Was Jeffrey Epstein a Spy for CIA, FBI, MI5, MI6 and German Intelligence? Ex-CIA Officer's Claims Raise Questions

Jeffrey Epstein spent years pursuing a private meeting with Vladimir Putin, released DOJ documents confirm (Credit: Photo: Screenshot from Jeffrey Epstein: Filthy Rich | Official Trailer | Netflix/YouTube)

Jeffrey Epstein 'repeatedly' contacted the Central Intelligence Agency, Federal Bureau of Investigation, and British intelligence services volunteering to work for them, a former CIA officer has claimed, raising fresh questions about the convicted sex offender's connections to the world of espionage.

John Kiriakou, a former CIA counterterrorism officer who spent 14 years at the agency before becoming a whistleblower, made the allegations in a widely shared interview with former mob boss Michael Franzese on 25 March. Citing the latest Epstein documents released by the US Department of Justice in January 2026, Kiriakou said Epstein had approached the CIA and FBI offering his services, and had done the same with Britain's MI5 and MI6.

'Access Agent' Who Targeted the World's Most Powerful People

Kiriakou described Epstein not as a traditional spy but as an 'access agent' likely recruited by Israel's intelligence service, Mossad. The role, he explained, involved getting close to powerful figures and extracting information through social proximity.

'You're not going to recruit Bill Clinton, or Bill Gates, or Prince Andrew,' Kiriakou told Franzese. Those people 'don't need money,' he said, so an intelligence service would instead hire someone who could 'wine them and dine them, make them comfortable, have them drop their guard.'

A 2020 FBI informant memo released as part of the DOJ documents supports his theory. A confidential human source described Epstein as a 'co-opted Mossad Agent' who was 'close to the former Prime Minister of Israel, Ehud Barak, and trained as a spy under him.' Israeli Prime Minister Benjamin Netanyahu denied the claims in February, writing on X that Barak's ties to Epstein don't suggest state espionage.

Epstein Demanded a Private Sit-Down With Putin

The released documents confirm Epstein spent years pursuing Russian intelligence contacts and trying to secure a one-on-one meeting with President Vladimir Putin. Putin's name appears more than 1,000 times across the released files.

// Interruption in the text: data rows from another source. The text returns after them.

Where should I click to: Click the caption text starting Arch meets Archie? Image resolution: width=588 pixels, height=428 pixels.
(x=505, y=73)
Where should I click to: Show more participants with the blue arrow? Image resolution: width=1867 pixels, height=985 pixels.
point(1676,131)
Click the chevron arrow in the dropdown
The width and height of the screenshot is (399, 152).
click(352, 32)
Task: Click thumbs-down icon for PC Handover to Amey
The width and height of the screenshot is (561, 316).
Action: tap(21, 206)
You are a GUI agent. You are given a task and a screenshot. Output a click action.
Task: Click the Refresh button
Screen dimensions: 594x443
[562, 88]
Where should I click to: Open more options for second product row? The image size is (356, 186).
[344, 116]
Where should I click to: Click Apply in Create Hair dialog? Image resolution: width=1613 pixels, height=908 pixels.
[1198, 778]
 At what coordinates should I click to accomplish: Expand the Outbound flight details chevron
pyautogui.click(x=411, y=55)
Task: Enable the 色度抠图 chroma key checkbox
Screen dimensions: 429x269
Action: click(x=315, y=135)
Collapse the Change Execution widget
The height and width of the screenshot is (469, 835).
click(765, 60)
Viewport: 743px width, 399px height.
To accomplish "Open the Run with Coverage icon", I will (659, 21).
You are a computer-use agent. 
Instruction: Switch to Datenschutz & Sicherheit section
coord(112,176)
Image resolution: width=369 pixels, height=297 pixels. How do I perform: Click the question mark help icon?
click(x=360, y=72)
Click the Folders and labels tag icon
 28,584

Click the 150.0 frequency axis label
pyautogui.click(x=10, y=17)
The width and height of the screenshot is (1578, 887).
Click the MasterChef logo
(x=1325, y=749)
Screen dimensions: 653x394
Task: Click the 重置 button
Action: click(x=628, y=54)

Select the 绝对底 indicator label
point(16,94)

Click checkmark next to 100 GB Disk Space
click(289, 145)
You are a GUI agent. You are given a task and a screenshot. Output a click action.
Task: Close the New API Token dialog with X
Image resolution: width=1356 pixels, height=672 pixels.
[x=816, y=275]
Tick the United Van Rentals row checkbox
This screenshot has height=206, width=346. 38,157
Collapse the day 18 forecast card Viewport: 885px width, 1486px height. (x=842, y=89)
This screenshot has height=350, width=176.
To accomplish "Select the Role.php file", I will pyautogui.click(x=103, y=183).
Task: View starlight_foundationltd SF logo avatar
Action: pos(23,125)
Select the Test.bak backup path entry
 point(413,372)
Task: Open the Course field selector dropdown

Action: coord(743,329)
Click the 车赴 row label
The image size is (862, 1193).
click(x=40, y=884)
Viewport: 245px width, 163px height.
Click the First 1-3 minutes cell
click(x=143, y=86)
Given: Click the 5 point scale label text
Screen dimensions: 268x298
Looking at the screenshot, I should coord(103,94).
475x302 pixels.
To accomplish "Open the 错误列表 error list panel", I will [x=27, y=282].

Kiriakou said the Russians offered Epstein a meeting with Putin and two national security aides, but Epstein refused because it wasn't private enough. Emails in the documents back this up. In a 2013 message to Barak, Epstein claimed he turned down a meeting with Putin at a St Petersburg economic conference because it lacked 'real time and privacy.'

Kremlin spokesman Dmitry Peskov has said Putin never met Epstein, and no evidence in the files confirms such a meeting took place.

Millions of Files Remain Sealed

The DOJ released roughly 3.5 million pages of Epstein documents in January 2026, but the agency has said the release is effectively complete. Kiriakou, however, claimed millions more pages remain withheld. Former Attorney General Pam Bondi testified before the House Oversight Committee on 29 May, acknowledging 'redaction errors' and saying Deputy Attorney General Todd Blanche had led the review.

The committee subpoenaed Bondi in March after bipartisan frustration, with five Republicans joining Democrats in a 24-19 vote. Trump fired Bondi in April before she could fully comply.

Kiriakou told Franzese there is 'something there that is embarrassing, that is humiliating, that is possibly dangerous, that they just don't want us to know about.'

What Intelligence Agencies Knew and When

If Epstein served as an intelligence asset, it raises a question about whether agencies knew of his crimes and looked the other way. The released documents have already triggered investigations in Poland, Norway, and the UK, where former minister Peter Mandelson and Prince Andrew face legal proceedings tied to Epstein.

Kiriakou's allegations remain unverified. The CIA has refused to confirm or deny whether records on Epstein exist, calling the information 'currently and properly classified.' Representative Nancy Mace demanded full disclosure in February, but the agency hasn't complied.

With millions of files still sealed and congressional investigations intensifying, the full picture of Epstein's intelligence ties may remain out of public reach for years.